[WHAT IS REQUIRED] Render the entries below as a Markdown table with two columns, Num and Line, giving each non-blank line a row number in Num and its text in Line.

[Entries from a data collection]
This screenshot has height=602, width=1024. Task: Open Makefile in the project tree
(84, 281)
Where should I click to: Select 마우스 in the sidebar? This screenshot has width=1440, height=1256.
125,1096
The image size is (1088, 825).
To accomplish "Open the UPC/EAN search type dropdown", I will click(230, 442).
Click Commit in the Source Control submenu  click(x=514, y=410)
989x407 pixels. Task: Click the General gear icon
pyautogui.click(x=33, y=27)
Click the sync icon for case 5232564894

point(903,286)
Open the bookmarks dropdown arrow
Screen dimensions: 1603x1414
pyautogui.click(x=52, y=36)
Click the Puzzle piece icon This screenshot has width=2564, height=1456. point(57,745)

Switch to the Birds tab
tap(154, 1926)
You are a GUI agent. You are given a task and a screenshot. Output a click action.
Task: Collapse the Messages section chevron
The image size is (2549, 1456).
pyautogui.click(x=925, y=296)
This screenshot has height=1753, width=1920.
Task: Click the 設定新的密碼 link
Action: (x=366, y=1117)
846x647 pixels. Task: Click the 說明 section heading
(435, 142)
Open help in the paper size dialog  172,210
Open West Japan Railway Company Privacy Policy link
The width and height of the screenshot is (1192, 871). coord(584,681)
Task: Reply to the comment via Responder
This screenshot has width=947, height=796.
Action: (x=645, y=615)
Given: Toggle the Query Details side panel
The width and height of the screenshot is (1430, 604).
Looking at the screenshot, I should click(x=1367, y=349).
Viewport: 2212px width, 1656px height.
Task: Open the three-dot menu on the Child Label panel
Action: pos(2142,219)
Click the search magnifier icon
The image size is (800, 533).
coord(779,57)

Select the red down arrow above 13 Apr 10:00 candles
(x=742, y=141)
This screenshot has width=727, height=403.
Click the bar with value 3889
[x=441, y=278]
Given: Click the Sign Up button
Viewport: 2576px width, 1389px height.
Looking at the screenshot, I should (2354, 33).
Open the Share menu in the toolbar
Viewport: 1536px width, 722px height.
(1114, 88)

[REPLY TO THE EXERCISE]
| Num | Line |
|---|---|
| 1 | This screenshot has height=602, width=1024. Task: Open Makefile in the project tree |
| 2 | (84, 281) |
| 3 | Where should I click to: Select 마우스 in the sidebar? This screenshot has width=1440, height=1256. |
| 4 | 125,1096 |
| 5 | The image size is (1088, 825). |
| 6 | To accomplish "Open the UPC/EAN search type dropdown", I will click(230, 442). |
| 7 | Click Commit in the Source Control submenu  click(x=514, y=410) |
| 8 | 989x407 pixels. Task: Click the General gear icon |
| 9 | pyautogui.click(x=33, y=27) |
| 10 | Click the sync icon for case 5232564894 |
| 11 | point(903,286) |
| 12 | Open the bookmarks dropdown arrow |
| 13 | Screen dimensions: 1603x1414 |
| 14 | pyautogui.click(x=52, y=36) |
| 15 | Click the Puzzle piece icon This screenshot has width=2564, height=1456. point(57,745) |
| 16 | Switch to the Birds tab |
| 17 | tap(154, 1926) |
| 18 | You are a GUI agent. You are given a task and a screenshot. Output a click action. |
| 19 | Task: Collapse the Messages section chevron |
| 20 | The image size is (2549, 1456). |
| 21 | pyautogui.click(x=925, y=296) |
| 22 | This screenshot has height=1753, width=1920. |
| 23 | Task: Click the 設定新的密碼 link |
| 24 | Action: (x=366, y=1117) |
| 25 | 846x647 pixels. Task: Click the 說明 section heading |
| 26 | (435, 142) |
| 27 | Open help in the paper size dialog  172,210 |
| 28 | Open West Japan Railway Company Privacy Policy link |
| 29 | The width and height of the screenshot is (1192, 871). coord(584,681) |
| 30 | Task: Reply to the comment via Responder |
| 31 | This screenshot has width=947, height=796. |
| 32 | Action: (x=645, y=615) |
| 33 | Given: Toggle the Query Details side panel |
| 34 | The width and height of the screenshot is (1430, 604). |
| 35 | Looking at the screenshot, I should click(x=1367, y=349). |
| 36 | Viewport: 2212px width, 1656px height. |
| 37 | Task: Open the three-dot menu on the Child Label panel |
| 38 | Action: pos(2142,219) |
| 39 | Click the search magnifier icon |
| 40 | The image size is (800, 533). |
| 41 | coord(779,57) |
| 42 | Select the red down arrow above 13 Apr 10:00 candles |
| 43 | (x=742, y=141) |
| 44 | This screenshot has width=727, height=403. |
| 45 | Click the bar with value 3889 |
| 46 | [x=441, y=278] |
| 47 | Given: Click the Sign Up button |
| 48 | Viewport: 2576px width, 1389px height. |
| 49 | Looking at the screenshot, I should (2354, 33). |
| 50 | Open the Share menu in the toolbar |
| 51 | Viewport: 1536px width, 722px height. |
| 52 | (1114, 88) |